Accessing an array 'out of order' slows down the program because the compiler is forced to generate less-efficient machine code. Ordering loops carefully reduces processor overheads and lookup times.

General Considerations

• The number of subscripts in any array reference must match the array declaration.
• The subscript must always remain within the bounds declared.
• The subscript must be an INTEGER expression.
• An array element is undefined until it has a value assigned to it in some manner.

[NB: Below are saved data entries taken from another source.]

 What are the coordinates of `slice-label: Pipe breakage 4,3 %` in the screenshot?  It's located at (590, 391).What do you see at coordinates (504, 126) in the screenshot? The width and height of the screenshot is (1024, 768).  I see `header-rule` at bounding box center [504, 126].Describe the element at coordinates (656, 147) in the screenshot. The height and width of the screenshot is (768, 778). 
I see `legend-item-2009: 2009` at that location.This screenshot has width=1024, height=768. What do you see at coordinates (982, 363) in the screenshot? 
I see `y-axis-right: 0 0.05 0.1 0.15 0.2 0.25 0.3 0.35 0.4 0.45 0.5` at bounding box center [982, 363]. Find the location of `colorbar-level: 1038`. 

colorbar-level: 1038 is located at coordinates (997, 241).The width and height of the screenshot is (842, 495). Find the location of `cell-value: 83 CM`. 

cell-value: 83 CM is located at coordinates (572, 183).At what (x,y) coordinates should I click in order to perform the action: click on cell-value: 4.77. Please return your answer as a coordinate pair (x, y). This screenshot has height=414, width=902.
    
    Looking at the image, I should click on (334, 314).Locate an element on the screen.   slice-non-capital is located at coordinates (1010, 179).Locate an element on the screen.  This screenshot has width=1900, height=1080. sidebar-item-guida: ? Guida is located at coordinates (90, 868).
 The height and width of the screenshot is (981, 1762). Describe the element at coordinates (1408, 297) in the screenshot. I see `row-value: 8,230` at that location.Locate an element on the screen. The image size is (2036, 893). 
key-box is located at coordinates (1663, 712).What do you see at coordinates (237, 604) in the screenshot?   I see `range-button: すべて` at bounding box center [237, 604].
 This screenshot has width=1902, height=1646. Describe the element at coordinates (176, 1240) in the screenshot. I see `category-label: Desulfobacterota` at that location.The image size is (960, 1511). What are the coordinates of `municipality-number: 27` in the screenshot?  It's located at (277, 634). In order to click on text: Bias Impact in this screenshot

• An array may be accessed by its name only (without subscripts) in a few limited circumstances:
• in a type declaration if a DIMENSION statement is used to set the array bounds;
• in a DATA statement which initialises the entire array;
• in a READ or WRITE statement which reads in or writes out the entire array;
• as an actual argument in an external function reference or subroutine call;
• as a dummy argument in an external function or subroutine.